Cormier has done plenty to help trainer-teacher-learners understand and apply the rhizomatic learning model to our work through his 300-word introduction to the topic, a longer blog posting, a scholarly examination of the subject, and the presentation he recently facilitated as part of #etmooc—the Education Technology and Media MOOC (massive open online course)–organized by University of Regina professor of educational technology and media Alec Couros and several “co-conspirators.” And his work served as a wonderful conclusion to an exploration of connected learning, the first of the five #etmooc topics to be explored in the course.
Highlighting a variety of large themes—including our perceptions regarding the purpose of learning—Cormier leads us to an idea of learning as “preparing for uncertainty.” He suggests that learning, at its broadest level, can be seen as an attempt to prepare learners for a world that doesn’t yet exist, as Michael Wesch and his students documented in their “A Vision of Students Today” video (2007). And we’re not just talking about learners in formal academic settings, either; those of us involved in workplace learning and performance (staff training) efforts face learners who are worried about their inability to keep up with the rate of change in their workplaces, the need to continually learn new technologies and software, and struggle with the evolving role of social media tools in their workplaces.
His #etmooc rhizomatic learning presentation provides a foundation through his “Five Things I Think I Think”:
- The best learning prepares people for dealing with uncertainty.
- The community can be the curriculum since members of the community help define what needs to be learned and also create learning objects—e.g., YouTube videos, blog posts, tweets, postings on Google+—that support learning through collaboration.
- The rhizome is a model for learning for uncertainty.
- Rhizomatic learning works in complex learning situations.
- We need to make students responsible for their own learning.
Cormier, seeing MOOCs as a great medium for rhizomatic learning, offers five steps to succeeding in MOOCs (and, by extension, in rhizomatic learning): orienting yourself to the setting; clearing yourself so others can interact with you; networking; forming clusters with other learners, and focusing on the learning outcomes that are driving you to learn.
“Think,” he suggests, “of the MOOC as a gathering place”—a concept much different than what comes to mind for the average person who has heard about MOOCs and other forms of online learning but has not yet had the experience of seeing how engaging, inspiring, and effective they can be.
Couros himself, noting how much engagement there was in the live chat during Cormier’s presentation, suggested that participation in the rhizomatic learning session reflected our decision to “walk through the same door on the Internet so we could think together,” and Cormier responded by observing that what is created through this sort of interactive MOOC produces the equivalent of a networked textbook in that the content learners create together and share online becomes part of the learning community’s learning resources.

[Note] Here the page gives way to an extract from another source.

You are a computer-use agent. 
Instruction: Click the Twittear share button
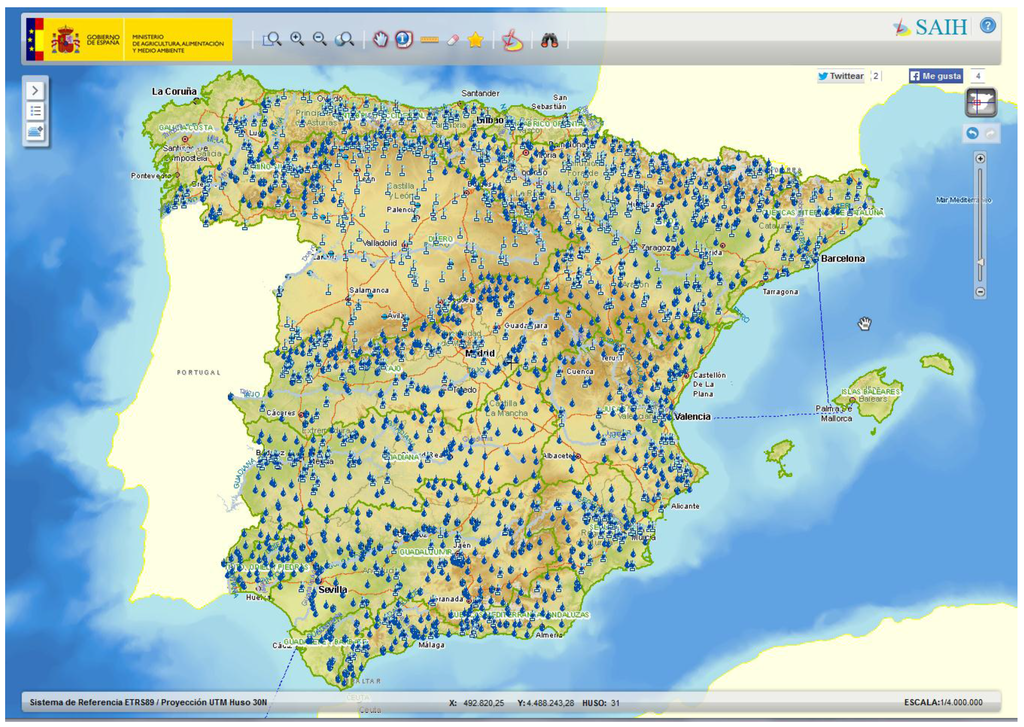[840, 76]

Finishing the module and all that it inspired me to do makes me realize that the learning experience is not complete without a summary of my own rhizomatic connected-learning efforts. My own learning rhizomes spread through the acts of:
- Adding @davecormier and a few others to my Twitter feed
- Finding MaryAnn Reilly’s 10-slide introduction to rhizomatic learning on Slideshare
- Reading Tanya Sasser’s wonderful description about how she applied rhizomatic learning to a first-year composition course
- Realizing, after reading Sasser’s article, that her experiences with that composition class mirrored my own recently with Social Media Basics learners in an online course I wrote and facilitated
- Exploring the Cynefin framework—with its simple, complicated, complex, and chaotic domains—to see how rhizomatic learning helps us deal with complex learning situations
- Writing this piece and others to make more colleagues aware of rhizomatic learning and the value of a well-organized and innovatively-delivered MOOC
“The most interesting stuff is what happens in the complex domain,” Cormier observed, and I’m looking forward to exploring more of that “interesting stuff” as our course moves into digital storytelling for the next two weeks.
N.B.: This is the third in a series of posts responding to the assignments and explorations fostered through #etmooc.